Sonhava fazer um filme com ela, porque já tinha um papel muito pequeno de bailarina no filme anterior. Quando soube que tinha sido escolhida vi logo que o que ela queria contar era a história de amor. Fora do comum, como a personagem é fora de comum. Todos nós temos uma “barba”, algo a combater. É um filme que faz apelo à tolerância e ao humano. E havia qualquer coisa que me faz sonhar no cinema, sabia que ela ia à procura do romanesco. De fazer um grande filme, Cinema mesmo.
Enquanto atriz, ter uma barba acabou por a libertar, na medida em que a Rosalie não é a Nadia?
Em cada papel tenho de combater uma espécie de vergonha e de mal-estar. É verdade que nunca somos nós nos papéis. Já fiz teatro e nunca me senti tão livre em cima do palco como no cinema. Como se a câmara nos protegesse, criando uma certa distância. Quando me vi com a barba senti logo que era outra pessoa.
Como é que foi o processo técnico de colocação dos pelos?
Todos os dias precisava de quatro horas. E nem eram só os pelos. Só quarenta minutos eram para os vestidos, o penteado mais duas horas. E os pelos eram colocados um a um, por vezes pensavam que éramos loucos. . É um método muito preciso. Pensámos todos nisto durante vários meses, Era preciso ser justo em relação à personagem.
Como é que foi a relação com o Benoît Magimel, que interpreta o seu marido?
Descobri o Benoît na ficção. Não nos tínhamos encontrado antes da rodagem, nem sequer nos camarins. A primeira vez que ele olhou para mim foi no início do filme, quando a minha personagem chega na carroça. Pode parecer ridículo, mas na realidade esta distância, este mistério, alimentou a interpretação. Ele é muito generoso no trabalho, é uma pessoa extraordinária. Com ele, todas as cenas complicadas são fáceis.
Foi complicada de rodar, a cena da noite de núpcias?
Como filmámos por ordem cronológica, fomos criando uma certa cumplicidade. Para essa cena, tinha medo da reação dele. Atrás da porta, a minha mão batia contra a maçaneta porque não conseguia controlar o meu pânico. Quando cheguei à frente dele, fiquei mudada, perturbada, afetada, pelo seu olhar.
E como é que ele reagiu?
Eu senti a perturbação dele, a rejeição. E que ele jogou com isso. É por isso que nunca nos falámos, mesmo entre cada take. Mesmo antes da rodagem, cruzámo-nos em Cannes, cada um de nós tinha um filme no festival, mas sentimos que não nos devíamos falar. Se fôssemos os melhores amigos do mundo, o filme não teria funcionado.
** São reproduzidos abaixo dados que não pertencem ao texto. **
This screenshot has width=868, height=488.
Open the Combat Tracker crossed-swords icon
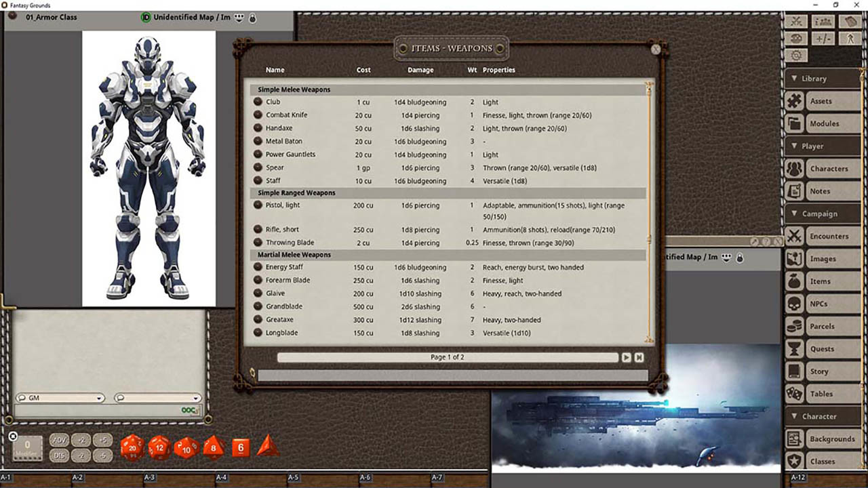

Agora ficou a conhecer melhor a Stéphanie Di Giusto…
A Stéphanie tem algumas das mesmas qualidades da Rosalie. Uma certa fragilidade, o prazer da vida. E a força, que é necessária para ultrapassar tudo o que se passa durante umas filmagens. É um prazer trabalhar com alguém que não está ali só para fazer um filme, e que se deixa impressionar pelo que está a acontecer à sua volta. E que é disponível, em termos artísticos.
Que papéis é que gosta mais de interpretar?
É muito raro ter a oportunidade de interpretar uma personagem assim. À medida que vou trabalhando com bons atores, aceito cada vez menos outro tipo de papéis, o que torna tudo mais difícil. O que gosto é de aceitar papéis que me desafiem e questionem. E que correspondam ao meu gosto de cinema.